Whenever Jason and I visit a new campground, we always take the time to scope out the “best” campsites on the property. I carry my handy camping journal to jot down notes about each campground, the site we’re staying at, and possible sites to reserve for future trips.
What do we look for when choosing a campsite? Here are three of our top criteria:
When we go camping, we want to 1) feel like we’re deep in the woods and 2) camp without the obvious presence of strangers. We look for campsites that are wooded and that are concealed from the campsites around it. When you go camping for relaxation, the more secluded the site the better.
Another benefit of seclusion: Our dogs have fewer things to bark at. Neither Bailey or Naya are big barkers, but when something gets them going, it’s hard to stop them. When we can’t easily see other people or dogs walking past our campsite, it makes for a much more pleasant experience for all involved.
Proximity to Facilities
With a camper now, this is a little less of an issue, but we’ve always preferred campsites that are close to a bath/shower house. The last thing I want to do is walk halfway across the campground in the middle of the night just to go to the bathroom.
Our camper has a wet bath, so the whole bathroom is the shower with a toilet in the middle. It’s a tight squeeze and while I might be able to shower in it, Jason will not. We’ll still look to be close to a bath house for showering.

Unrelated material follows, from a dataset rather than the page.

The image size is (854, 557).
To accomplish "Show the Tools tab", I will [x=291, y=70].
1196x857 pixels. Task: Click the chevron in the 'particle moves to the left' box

The layout of a campsite is an overlooked, but very important quality. Where is everything – from the tent pad to fire ring – situated?
Our favorite campsite in Door County’s Peninsula State Park has the perfect layout. The tent pad sits at one end of the site, the fire ring sits at the other end, and there’s just enough space to put up a screen room in between. And while there is room for these three living spaces, it’s not so large a site that you feel too spread out. It fits everything you need within the perfect amount of space.
Compare this to our site at Ottawa Lake in the Kettle Moraine State Forest. It was a huge site (bonus?), but everything was really spread out. Our camper was parked in the driveway (at the end of which was the tent pad), but the fire ring seemed like it was in it’s own campsite. I know I don’t want the fire ring right next to our flammable tent or camper canopy, but I also don’t want to feel like our little family of four is camping on two separate sites.
Feeling at home while camping is part of the fun, and certain things about a campsite can make or break a trip. We’ve been lucky to love most of the campsites we’ve stayed at. I can’t wait to see where our home away from home will take us next!
Question for You: What do you look for in a campsite?